MOSCOW – Senior Japanese and Russian diplomats met Thursday in Moscow to lay the groundwork for a planned visit to Tokyo by President Vladimir Putin this year.
Deputy Foreign Minister Shinsuke Sugiyama and his Russian counterpart, Igor Morgulov, discussed the long-running territorial dispute and prospects for a post-World War II peace pact, Japanese officials said.
After Japan’s surrender in World War II, the Soviet Union seized three small islands and a group of small islets off Japan’s northernmost main island of Hokkaido. The dispute over their sovereignty has prevented Japan and Russia from concluding a peace treaty.

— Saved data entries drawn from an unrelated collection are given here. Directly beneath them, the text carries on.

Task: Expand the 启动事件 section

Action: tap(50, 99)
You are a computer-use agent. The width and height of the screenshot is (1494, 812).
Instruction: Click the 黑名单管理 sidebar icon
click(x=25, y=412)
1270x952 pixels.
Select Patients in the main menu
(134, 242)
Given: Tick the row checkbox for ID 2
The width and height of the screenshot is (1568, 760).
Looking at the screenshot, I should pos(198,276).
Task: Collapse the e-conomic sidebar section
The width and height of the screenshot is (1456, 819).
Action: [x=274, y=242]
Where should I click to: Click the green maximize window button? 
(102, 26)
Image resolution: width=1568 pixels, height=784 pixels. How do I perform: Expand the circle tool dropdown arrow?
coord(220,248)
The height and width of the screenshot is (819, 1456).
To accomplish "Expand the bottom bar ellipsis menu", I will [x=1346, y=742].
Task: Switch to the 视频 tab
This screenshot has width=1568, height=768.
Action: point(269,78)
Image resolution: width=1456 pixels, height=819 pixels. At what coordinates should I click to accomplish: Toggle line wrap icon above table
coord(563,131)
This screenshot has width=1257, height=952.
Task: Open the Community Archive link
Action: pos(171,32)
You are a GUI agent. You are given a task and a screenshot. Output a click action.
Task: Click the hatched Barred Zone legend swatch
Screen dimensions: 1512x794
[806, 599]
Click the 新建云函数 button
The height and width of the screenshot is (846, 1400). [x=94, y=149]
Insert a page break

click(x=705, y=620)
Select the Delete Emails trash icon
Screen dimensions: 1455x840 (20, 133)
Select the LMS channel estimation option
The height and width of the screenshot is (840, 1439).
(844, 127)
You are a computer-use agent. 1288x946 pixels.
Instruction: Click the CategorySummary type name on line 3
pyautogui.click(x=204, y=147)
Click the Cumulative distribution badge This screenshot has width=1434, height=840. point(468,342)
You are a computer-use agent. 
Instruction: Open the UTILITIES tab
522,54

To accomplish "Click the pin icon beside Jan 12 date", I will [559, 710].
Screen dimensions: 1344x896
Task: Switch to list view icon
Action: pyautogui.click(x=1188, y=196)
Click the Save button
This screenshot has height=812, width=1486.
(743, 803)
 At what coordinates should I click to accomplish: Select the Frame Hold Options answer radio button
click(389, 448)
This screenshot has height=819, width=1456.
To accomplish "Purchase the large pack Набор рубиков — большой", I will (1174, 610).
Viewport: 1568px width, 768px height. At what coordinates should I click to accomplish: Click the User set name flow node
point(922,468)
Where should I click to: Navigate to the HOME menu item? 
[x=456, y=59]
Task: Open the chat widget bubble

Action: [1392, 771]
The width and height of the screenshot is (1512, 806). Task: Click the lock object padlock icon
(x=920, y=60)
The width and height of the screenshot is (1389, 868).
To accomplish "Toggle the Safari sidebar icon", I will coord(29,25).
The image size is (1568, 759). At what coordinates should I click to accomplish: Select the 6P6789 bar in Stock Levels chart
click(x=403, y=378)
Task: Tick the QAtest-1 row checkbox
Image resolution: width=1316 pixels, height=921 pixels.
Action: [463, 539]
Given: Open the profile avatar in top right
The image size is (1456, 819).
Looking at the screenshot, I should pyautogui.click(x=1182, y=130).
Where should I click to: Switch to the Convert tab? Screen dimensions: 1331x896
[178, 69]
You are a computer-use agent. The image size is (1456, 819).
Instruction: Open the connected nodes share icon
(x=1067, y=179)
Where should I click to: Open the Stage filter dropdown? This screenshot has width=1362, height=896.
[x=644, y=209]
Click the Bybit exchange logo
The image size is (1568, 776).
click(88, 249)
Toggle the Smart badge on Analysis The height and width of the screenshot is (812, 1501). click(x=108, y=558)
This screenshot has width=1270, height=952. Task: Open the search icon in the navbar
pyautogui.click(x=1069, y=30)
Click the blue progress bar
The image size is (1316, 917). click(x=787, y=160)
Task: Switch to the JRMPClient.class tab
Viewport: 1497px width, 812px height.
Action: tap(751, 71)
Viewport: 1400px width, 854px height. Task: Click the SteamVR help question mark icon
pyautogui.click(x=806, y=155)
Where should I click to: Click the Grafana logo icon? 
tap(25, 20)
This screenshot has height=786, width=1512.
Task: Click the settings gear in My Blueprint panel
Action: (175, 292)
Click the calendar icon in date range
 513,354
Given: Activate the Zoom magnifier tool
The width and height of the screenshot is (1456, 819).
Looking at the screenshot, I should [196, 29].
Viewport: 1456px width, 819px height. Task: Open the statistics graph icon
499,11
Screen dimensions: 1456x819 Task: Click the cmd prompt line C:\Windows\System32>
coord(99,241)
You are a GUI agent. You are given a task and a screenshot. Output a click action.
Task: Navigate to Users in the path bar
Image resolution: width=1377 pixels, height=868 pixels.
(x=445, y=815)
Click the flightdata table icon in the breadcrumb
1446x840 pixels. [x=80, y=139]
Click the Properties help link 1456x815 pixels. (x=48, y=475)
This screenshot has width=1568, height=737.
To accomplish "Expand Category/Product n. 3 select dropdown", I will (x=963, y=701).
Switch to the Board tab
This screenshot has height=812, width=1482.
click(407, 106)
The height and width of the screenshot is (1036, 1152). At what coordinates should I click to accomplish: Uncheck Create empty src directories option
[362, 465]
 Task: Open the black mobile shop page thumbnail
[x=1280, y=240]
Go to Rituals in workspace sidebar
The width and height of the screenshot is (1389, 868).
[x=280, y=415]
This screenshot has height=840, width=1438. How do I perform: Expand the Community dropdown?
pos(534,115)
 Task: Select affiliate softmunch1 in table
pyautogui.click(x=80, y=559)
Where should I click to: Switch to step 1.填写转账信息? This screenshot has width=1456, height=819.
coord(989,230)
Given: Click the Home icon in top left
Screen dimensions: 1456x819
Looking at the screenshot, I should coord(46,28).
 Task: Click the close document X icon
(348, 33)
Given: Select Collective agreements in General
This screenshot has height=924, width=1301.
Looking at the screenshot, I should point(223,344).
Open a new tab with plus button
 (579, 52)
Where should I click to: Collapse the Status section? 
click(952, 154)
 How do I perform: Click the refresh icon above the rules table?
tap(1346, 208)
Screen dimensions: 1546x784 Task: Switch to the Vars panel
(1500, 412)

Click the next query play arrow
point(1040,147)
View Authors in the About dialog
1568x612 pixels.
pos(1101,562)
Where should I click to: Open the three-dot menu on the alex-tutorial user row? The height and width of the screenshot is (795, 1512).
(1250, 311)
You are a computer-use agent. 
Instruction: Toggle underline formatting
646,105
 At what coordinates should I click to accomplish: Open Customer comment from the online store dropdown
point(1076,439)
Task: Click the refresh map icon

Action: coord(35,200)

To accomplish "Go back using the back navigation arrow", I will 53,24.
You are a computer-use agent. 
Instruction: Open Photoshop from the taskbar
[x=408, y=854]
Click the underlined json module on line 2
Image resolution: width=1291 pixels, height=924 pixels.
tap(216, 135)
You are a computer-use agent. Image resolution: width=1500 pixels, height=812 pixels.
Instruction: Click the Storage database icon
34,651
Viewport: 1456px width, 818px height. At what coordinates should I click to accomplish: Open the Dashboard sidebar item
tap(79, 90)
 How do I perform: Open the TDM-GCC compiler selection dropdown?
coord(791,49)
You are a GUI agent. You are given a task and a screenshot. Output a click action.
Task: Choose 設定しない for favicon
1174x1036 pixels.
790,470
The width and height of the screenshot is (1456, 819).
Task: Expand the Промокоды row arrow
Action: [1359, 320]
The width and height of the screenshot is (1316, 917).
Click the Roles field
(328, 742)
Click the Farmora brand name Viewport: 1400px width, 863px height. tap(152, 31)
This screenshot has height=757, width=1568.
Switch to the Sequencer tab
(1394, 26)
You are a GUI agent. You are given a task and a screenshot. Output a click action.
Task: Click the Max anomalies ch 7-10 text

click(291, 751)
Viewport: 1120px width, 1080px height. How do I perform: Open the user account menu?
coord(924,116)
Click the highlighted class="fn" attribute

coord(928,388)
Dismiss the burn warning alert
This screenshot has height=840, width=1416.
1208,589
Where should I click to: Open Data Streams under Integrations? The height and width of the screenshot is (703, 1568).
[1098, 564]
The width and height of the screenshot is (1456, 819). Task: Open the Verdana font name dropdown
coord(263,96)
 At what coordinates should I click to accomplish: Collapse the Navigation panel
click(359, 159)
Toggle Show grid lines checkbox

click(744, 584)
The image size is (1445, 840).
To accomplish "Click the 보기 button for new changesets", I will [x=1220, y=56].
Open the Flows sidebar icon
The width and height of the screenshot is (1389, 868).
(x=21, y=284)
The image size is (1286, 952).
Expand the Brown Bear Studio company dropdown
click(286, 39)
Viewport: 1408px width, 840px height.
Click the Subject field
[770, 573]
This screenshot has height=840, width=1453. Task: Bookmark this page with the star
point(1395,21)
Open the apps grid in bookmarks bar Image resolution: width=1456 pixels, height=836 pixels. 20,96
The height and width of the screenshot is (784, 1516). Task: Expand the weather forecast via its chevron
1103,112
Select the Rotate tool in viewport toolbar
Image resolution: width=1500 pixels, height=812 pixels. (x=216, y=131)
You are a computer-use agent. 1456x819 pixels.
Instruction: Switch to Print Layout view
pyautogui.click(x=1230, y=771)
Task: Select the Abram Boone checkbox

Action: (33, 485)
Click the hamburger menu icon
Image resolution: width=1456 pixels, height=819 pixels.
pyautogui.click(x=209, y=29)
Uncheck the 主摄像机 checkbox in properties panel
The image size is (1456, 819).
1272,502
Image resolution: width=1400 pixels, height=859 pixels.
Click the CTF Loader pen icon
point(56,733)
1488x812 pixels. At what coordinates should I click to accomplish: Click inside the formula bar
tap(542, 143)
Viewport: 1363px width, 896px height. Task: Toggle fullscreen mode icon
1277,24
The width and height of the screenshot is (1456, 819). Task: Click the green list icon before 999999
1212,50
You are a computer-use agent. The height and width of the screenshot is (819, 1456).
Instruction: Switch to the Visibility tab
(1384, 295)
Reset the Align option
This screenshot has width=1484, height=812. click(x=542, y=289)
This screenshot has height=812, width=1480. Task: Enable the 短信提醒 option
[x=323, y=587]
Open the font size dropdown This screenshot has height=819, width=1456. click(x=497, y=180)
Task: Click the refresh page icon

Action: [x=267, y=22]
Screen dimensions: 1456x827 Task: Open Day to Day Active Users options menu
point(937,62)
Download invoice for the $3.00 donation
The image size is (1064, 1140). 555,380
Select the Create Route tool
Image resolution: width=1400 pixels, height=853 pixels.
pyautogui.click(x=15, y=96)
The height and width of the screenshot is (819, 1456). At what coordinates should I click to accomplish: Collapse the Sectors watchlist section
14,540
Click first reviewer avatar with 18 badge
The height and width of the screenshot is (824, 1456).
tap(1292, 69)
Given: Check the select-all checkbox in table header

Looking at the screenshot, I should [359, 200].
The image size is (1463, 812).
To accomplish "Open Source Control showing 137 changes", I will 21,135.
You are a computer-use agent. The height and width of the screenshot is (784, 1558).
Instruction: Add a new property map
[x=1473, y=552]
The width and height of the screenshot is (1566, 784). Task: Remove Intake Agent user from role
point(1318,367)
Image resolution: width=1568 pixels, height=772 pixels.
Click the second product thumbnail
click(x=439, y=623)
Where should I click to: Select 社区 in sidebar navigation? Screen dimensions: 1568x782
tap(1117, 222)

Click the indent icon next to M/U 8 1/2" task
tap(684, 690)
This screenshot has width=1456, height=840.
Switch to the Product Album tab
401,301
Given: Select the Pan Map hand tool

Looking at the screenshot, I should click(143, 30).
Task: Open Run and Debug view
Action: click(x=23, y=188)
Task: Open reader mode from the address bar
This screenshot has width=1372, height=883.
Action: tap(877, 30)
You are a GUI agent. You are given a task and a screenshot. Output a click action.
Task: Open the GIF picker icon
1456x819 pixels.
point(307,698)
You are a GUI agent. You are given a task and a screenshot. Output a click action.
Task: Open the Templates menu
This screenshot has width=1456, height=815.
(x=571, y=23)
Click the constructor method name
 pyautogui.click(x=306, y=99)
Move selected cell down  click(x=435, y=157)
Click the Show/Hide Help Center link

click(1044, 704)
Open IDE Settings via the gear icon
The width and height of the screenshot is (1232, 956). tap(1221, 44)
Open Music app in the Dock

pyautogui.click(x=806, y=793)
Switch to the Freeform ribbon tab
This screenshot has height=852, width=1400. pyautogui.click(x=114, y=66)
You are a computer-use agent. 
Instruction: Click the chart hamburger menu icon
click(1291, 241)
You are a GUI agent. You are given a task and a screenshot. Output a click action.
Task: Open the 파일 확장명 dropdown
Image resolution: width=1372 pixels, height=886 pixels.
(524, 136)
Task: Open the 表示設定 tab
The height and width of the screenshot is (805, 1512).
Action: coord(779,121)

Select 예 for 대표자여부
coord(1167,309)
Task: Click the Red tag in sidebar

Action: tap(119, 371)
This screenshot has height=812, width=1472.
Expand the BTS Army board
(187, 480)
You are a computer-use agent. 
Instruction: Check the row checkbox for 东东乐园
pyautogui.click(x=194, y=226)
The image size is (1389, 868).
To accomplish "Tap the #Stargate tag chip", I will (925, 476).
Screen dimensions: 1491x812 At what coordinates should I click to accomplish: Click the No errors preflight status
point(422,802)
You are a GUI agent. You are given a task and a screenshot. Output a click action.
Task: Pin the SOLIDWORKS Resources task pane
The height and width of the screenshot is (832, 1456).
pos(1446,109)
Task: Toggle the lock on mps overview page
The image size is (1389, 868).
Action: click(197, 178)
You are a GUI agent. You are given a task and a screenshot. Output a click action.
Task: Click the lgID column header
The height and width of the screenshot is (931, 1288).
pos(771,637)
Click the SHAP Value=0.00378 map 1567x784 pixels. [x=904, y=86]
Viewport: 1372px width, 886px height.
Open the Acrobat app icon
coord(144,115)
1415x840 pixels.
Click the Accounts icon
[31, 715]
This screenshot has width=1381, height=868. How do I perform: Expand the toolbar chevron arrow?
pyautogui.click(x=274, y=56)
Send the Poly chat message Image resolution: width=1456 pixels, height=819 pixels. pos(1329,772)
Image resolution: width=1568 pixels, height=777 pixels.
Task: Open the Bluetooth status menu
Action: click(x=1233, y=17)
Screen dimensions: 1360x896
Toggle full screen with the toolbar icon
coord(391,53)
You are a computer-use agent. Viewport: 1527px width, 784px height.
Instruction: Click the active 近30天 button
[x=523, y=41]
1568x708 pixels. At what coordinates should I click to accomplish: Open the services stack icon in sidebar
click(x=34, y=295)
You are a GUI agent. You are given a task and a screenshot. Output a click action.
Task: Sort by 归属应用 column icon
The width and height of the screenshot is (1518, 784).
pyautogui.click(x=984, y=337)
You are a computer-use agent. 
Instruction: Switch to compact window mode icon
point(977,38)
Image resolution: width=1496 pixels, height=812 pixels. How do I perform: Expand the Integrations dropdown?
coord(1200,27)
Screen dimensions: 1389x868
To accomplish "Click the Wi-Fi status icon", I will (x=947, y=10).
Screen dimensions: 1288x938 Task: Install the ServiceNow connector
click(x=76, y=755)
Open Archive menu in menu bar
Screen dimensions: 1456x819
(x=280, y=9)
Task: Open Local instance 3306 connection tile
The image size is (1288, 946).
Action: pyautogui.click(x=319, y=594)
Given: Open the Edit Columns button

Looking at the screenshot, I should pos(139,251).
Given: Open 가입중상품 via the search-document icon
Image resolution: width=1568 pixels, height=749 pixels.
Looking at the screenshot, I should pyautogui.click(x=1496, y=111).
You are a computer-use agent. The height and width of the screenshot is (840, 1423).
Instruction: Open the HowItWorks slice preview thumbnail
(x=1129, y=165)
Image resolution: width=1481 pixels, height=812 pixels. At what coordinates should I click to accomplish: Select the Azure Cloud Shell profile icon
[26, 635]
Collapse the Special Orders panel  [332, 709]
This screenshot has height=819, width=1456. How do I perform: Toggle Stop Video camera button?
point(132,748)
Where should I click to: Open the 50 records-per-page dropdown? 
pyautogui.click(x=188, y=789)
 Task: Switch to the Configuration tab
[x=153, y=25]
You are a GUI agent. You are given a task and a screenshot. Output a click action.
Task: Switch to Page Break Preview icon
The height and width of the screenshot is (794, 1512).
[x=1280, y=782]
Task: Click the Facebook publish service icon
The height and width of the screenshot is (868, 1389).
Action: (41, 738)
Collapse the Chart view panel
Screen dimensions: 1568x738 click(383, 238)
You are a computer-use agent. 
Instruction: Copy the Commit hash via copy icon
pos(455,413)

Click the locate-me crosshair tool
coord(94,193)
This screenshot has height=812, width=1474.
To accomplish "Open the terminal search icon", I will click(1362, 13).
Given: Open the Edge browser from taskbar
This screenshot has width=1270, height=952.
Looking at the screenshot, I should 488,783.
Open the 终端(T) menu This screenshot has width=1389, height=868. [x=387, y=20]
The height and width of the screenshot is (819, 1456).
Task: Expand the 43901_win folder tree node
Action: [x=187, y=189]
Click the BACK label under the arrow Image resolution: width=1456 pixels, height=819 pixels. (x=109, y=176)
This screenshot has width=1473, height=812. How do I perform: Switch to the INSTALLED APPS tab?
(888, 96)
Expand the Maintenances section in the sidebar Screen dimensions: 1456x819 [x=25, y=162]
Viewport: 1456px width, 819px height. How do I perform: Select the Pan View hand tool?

Sugiyama and Morgulov skipped discussions on a postponed visit to Russia by Foreign Minister Fumio Kishida, the officials said. Russia has taken the position that a Kishida visit, which was put off following Russia’s annexation of Crimea in southern Ukraine last March, must precede a Putin visit to Japan.
Sugiyama and Morgulov also discussed the crisis in Ukraine and international terrorist activities, including those involving Islamic State, with Sugiyama conveying Japan’s position that sanctions imposed on Russia by Japan, European countries and the United States should not adversely affect Japan-Russia relations.
The deputy minister-level meeting, initially set for last August, was postponed after Japan imposed additional sanctions following the Crimea annexation. The previous meeting was held in January 2014.